Borghesia

  • Borghesia
  • Love Is Colder Than Death (It. Materiali Sonori) 1985 
  • Their Laws, Our Lives (It. Materiali Sonori) 1986 
  • No Hope, No Fear EP (Play It Again Sam) 1987 
  • Escorts And Models (Play It Again Sam) 1988 
  • Resistance (Play It Again Sam) 1989 
  • Click Click/Borghesia
  • Doublebill (Play It Again Sam) 1988 

Understandably for a trio of sociology and philosophy students who began as a theater group, Borghesia’s music is arty, grandiose and pretentious; however, as a band emerging from a repressed society (Yugoslavia) to create its own movement (the New Slovenian Art scene, along with Laibach), Borghesia is also intriguing and provocative.
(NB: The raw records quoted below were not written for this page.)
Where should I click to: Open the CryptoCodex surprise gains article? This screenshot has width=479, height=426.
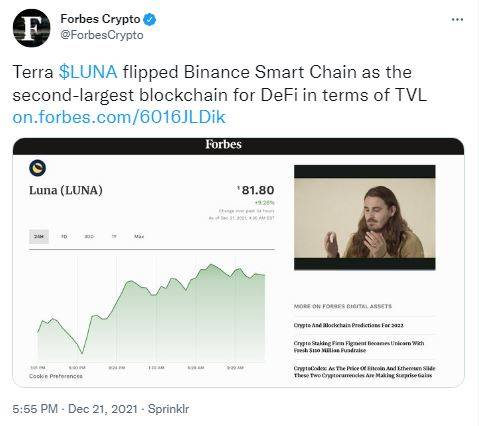pos(364,372)
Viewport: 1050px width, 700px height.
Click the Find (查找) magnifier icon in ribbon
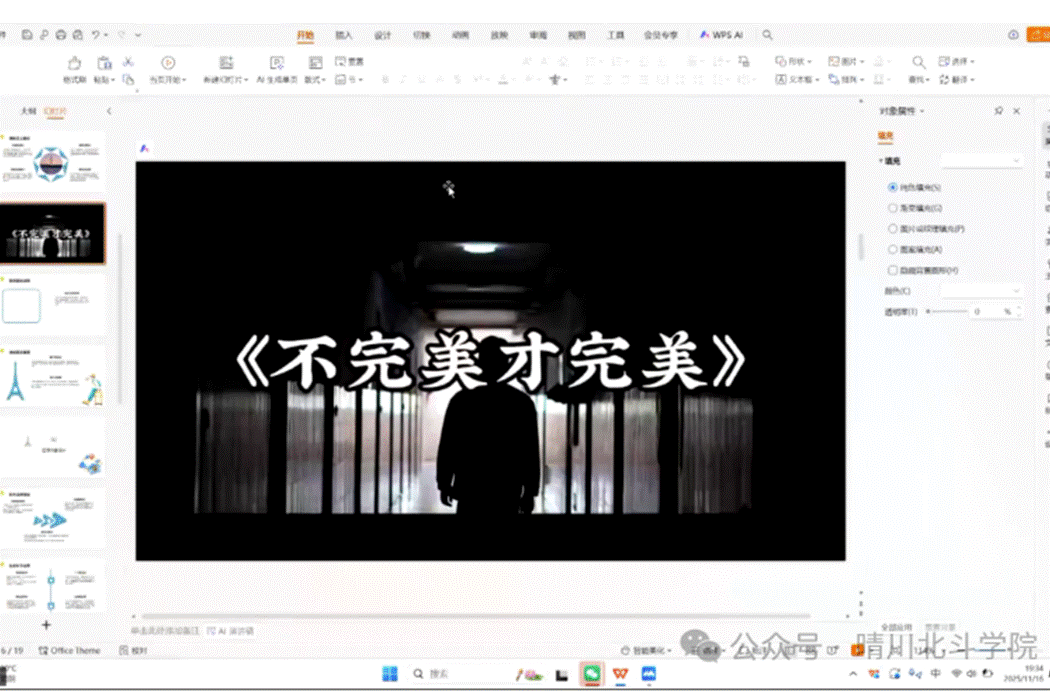coord(918,63)
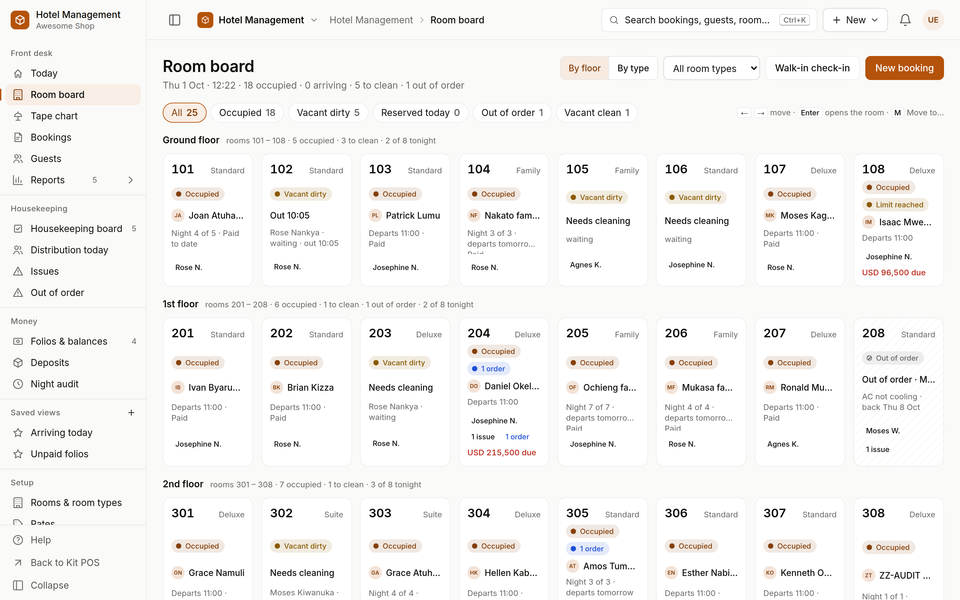960x600 pixels.
Task: Expand the Reports submenu chevron
Action: click(x=130, y=180)

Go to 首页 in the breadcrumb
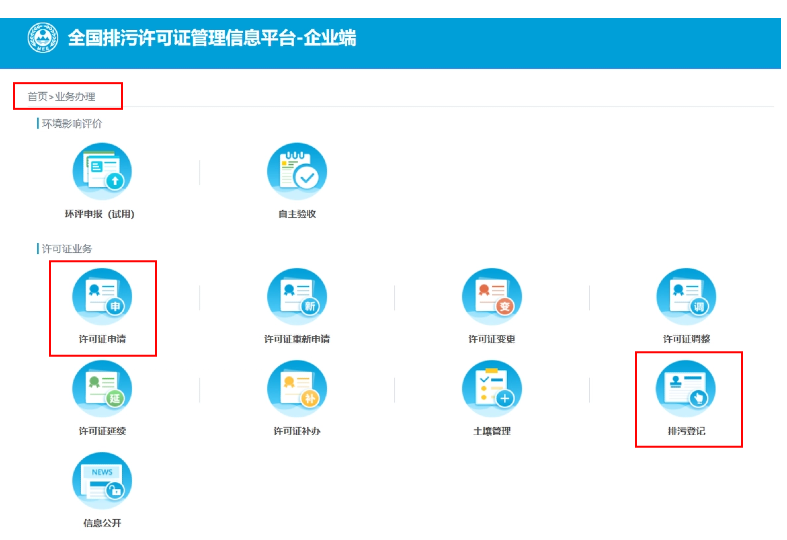point(37,97)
Lacking Laibach’s fascistic bent, Borghesia also uses symphonic keyboard arrangements and morbid beats to create a similar Teutonic and military feel. The group’s early output is quite rare: cassette-only releases (including one, apparently, of purely classical music) and two European albums, Love Is Colder Than Death and Their Laws, Our Lives.

Borghesia’s trans-Atlantic calling card, the No Hope, No Fear mini-album, presents a group whose classical background merges comfortably with a digital sensibility. Though certainly not easy listening, the six tracks are far more mainstream than might be expected of a group so far removed from the familiar environs of rock and pop.

Escorts and Models is far better. This collection of songs about the darker side of sex combines melodic vocals with spoken phrases (only partly in English), utilizes samples to excellent effect and embraces both funereal tempos (“Beat and Scream”) and industrial disco (“A.P.R.”). A tantalizing musical venture by any standards, it proves that, in their genre, Borghesia have the skills and creative tools to compete with the world’s best.

Exposure to Western audiences through touring and (self-produced) videos resulted in the mutated 12-inch cover of Sonic Youth’s “She Is Not Alone.” Borghesia then returned to their own culture for Resistance, loosely an album of protest songs. Dropping the playful aspects of Escorts and Models, this venture is sinister through and through, an often unsettling voyage into the heart of totalitarianism. The beats pound ominously, the lyrics are direct and the choruses have a martial feel. While Borghesia is clearly capable of doing the commercial tango, Resistance is a battle with evil.

Doublebill is a joint 12-inch shared with England’s Click Click: Borghesia’s side consists of two mixes of “Naked Uniform Dead” (from Escorts) and two non-LP cuts.